# After Prostap, Elleste Solo and Cyclogest still bled. DEIVF cancelled : (



## Smorkie (Feb 24, 2010)

Hi,

After Prostap (half blister), Elleste Solo (2mg Day1-8, 4mg D9-12, D10-21 6mg daily) and Cyclogest (2 x 400mg started day after scan) I got a bleed 2days before DEIVF due. So frustrated

How could this happen? Did I over/under respond to drugs? Are there other combinations that may help me better/avoid this happening again? My lining scan on Tues15 was fab 8.5mm and the 3 lines were very clear. I had been spotting which I had mentioned to the consultant but put it down to my usual mid cycle spotting due to severe endo. I wonder if the PID I got has had any impact...

We have yet to speak to our consultant as we are at a Spanish clinic and Skype not planned till later in the week. Have just returned home and am so frustrated. This would of been our 4th attempt. (2nd DE)

I know I should be happy that we have 6frozen embryos but can't help feeling despondant and worry that if none the thaw it will all have been for nothing!

Any ideas/advice much appreciated as would like to know what my options are before our skype.
Many thanks in advance, 
Sarah


----------



## mazv (Jul 31, 2006)

Hi smorkie,

So sorry to hear about the cancelled FET   The best person to advise you on this is your consultant as they have full knowledge of your history and response to previous treatments. 

The drugs that you were taking are all from the chemical groups that are the recognised standard treatment when used as part of DE protocols. There is no good evidence base comparing different brands of drugs in combination for DEIVF, if there was then all clinics would use exactly the same brands in their protocols. What tends to happen is that clinicans prescribe the brands that they are used to and familiar with. Your consultant may be happy to discuss looking at changing things for next time if they feel that this might make a difference.

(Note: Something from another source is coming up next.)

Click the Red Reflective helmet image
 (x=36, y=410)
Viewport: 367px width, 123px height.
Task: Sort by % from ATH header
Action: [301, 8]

Hope that your lovely embies are just snoozing for you waiting to snuggle in nicely next time   

Best wishes
Maz x


----------



## Smorkie (Feb 24, 2010)

Evening Maz

Thank you so much for your reply.

We have spoken to our consultant and initially were told by email to wait for a further AF and then more HRT (Elleste solo) equating to around a 9wk wait to transfer! Hence my silence as didn't know how to cope and am either up or down. More waiting seemed unbearable. However, I was instructed to start Elleste Solo last Weds and transfer would be in 19days, again I felt so much better and not having to ask more than another month off but then after a face to face Skype on Thurs we are now looking at FET around 9/10 of March!! 

I've not dare book anything yet though as everything hangs on my endo lining scan Thurs 3 so the rollercoater ride continues. Apparently with this new vitrification method, FE survival rates are 80%+ so am working on my PMA and feeling more and more positive.

Thanks again, Sarah


----------